I have been aware of at least two incidents in past weeks in which a pastor on or near campus blamed “the Jews” for Jesus’s death. To witness such tropes among Christians at Drake was terribly dismaying. In this letter I seek to explain that pointing the finger at “the Jews,” as such, for the crucifixion of Christ is sloppy at best and malicious at worst, and that doing so is a failure to understand the truth of the Easter story.
The Gospels in the New Testament (Matthew, Mark, Luke, and John) provide the only detailed accounts of Christ’s death and resurrection. Christians accept the truth of these accounts on faith, and for the discussion that follows, I will do so. My purpose is to argue that, within a Christian framework, blaming the Jews is wrong, so I will necessarily proceed on the basis that the Gospels are true. I do not contend that non-Christians must accept that the Gospels are historically accurate.
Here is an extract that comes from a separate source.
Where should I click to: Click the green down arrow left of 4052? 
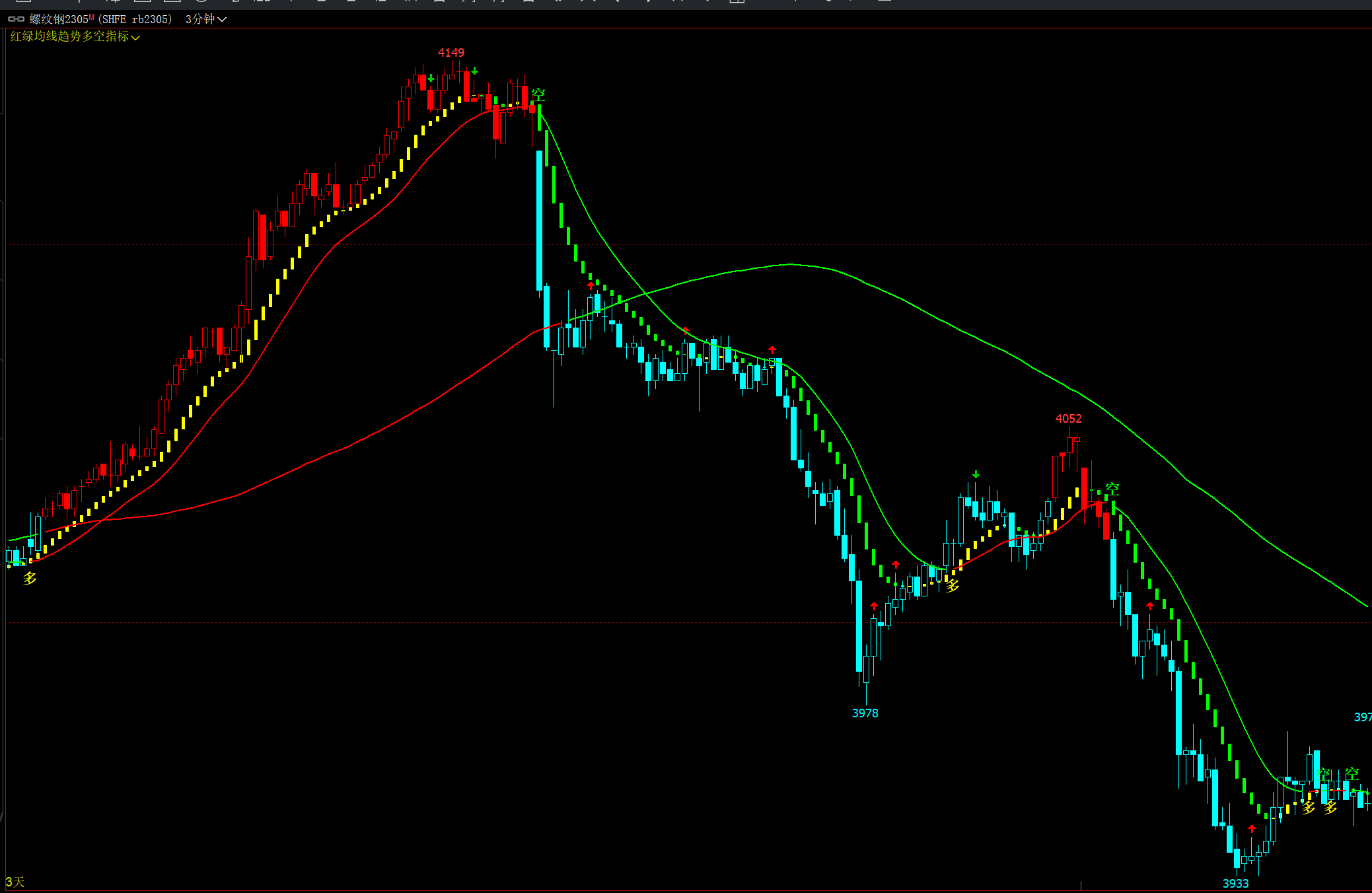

The story, very briefly, is thus: Jesus Christ was the Son of God incarnate as a man in first-century Judea. He was, in commentator Kevin Williamson’s words, a “Jewish man from a Jewish family who lived, until the advent of an extraordinary career, an ordinary Jewish life in a Jewish land.” He had a ministry, preaching to the people, healing the sick, and explaining that He was the Son of God and the Messiah prophesied in Hebrew scripture. Jesus’s teachings were subversive of the authorities in Judea, who arrested him, brought him to the Roman governor Pontius Pilate, and demanded his crucifixion. Pilate assented and Christ was crucified. On the third day, as all Christians know, He rose from the dead.
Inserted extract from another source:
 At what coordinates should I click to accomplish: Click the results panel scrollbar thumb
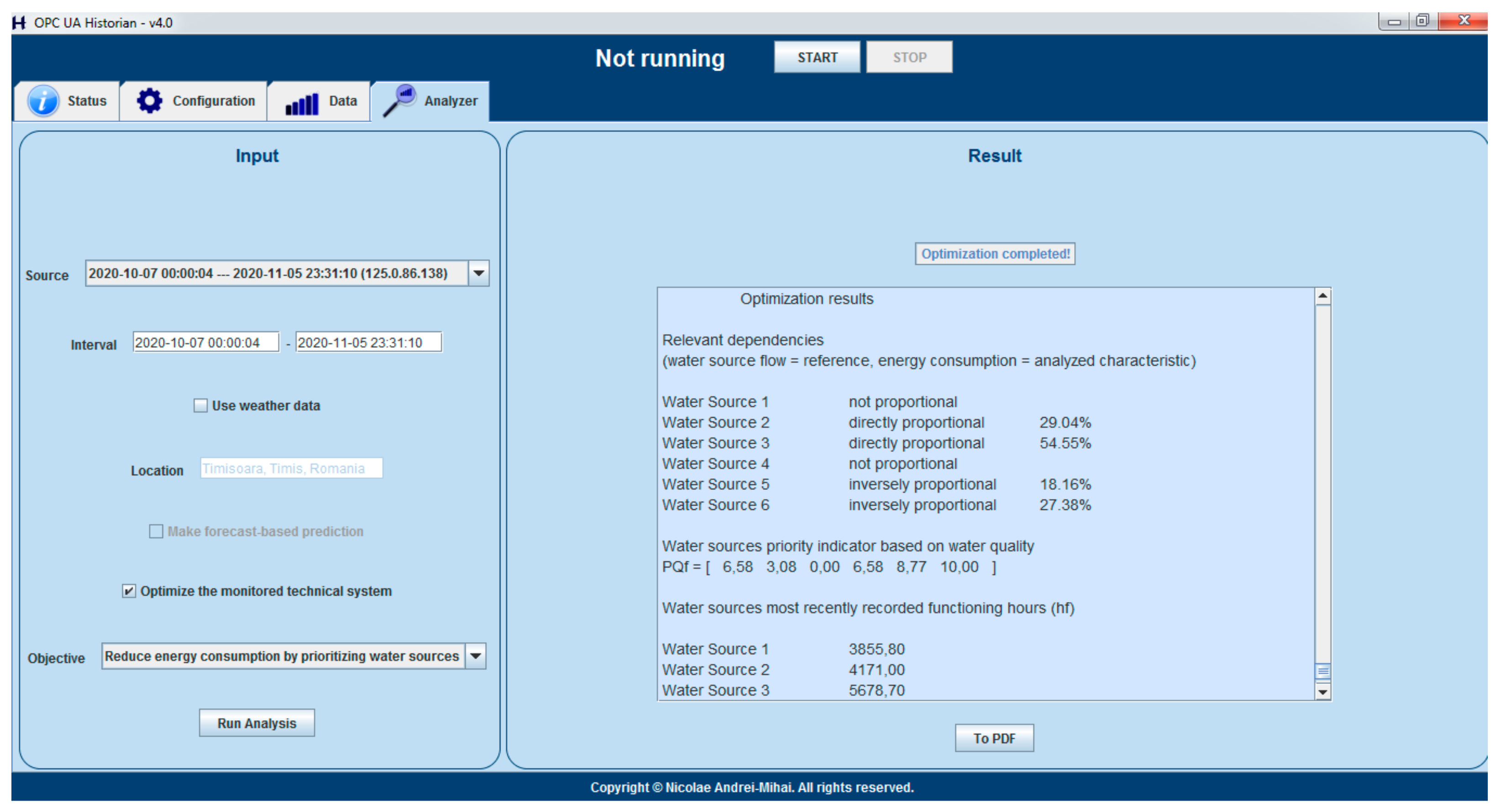point(1323,671)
You may notice I wrote that “the authorities” in Judea demanded His crucifixion. Who were the authorities? According to Mark, they were “the chief priests, with the elders, the teachers of the law and the whole Sanhedrin [a governing assembly].” Ancient Judea was theocratic; Judaism there was both a faith and a political order. The authorities were Jewish, as was Jesus Himself. What’s important in the story is that they were figures of political authority, not that they were Jewish.
This is an essential distinction. To illustrate it, consider a modern example. Suppose that an Israeli strike kills a civilian. While the Israeli officer who orders the strike may be Jewish, he is not acting as a Jewish person, but as an officer. To describe this event, saying “Commander X killed a civilian” or “an Israeli strike killed a civilian” would be appropriate. To say “the Jews killed a civilian” would be antisemitic, and obviously so, because one is collapsing the distinction between specific individuals who are Jewish and Jews as a collective. The collapsing of the individual-collective distinction by interpreters of the Gospels, who blame “the Jews” collectively for the actions of specific Jewish officials in first-century Judea, has been responsible for two millennia of Christian antisemitism.
The second reason it is wrong to blame the Jews — or to blame anyone — for the crucifixion of Christ is that it fails to heed one of the main lessons of Christianity. To blame one group of people is to imply that others are innocent. But Christians know that this is a mirage. The truth is that we are all guilty. Christ suffered and died on the cross to expunge humanity’s sins, making possible our salvation. No one alive is free of sin, which means that each of us carries a share of the responsibility.
The right reaction to Christ’s death is to rejoice in His Resurrection, to have gratitude for the forgiveness He offers us, and to do our best (which will never be perfect) to follow His example. It is not to look for scapegoats.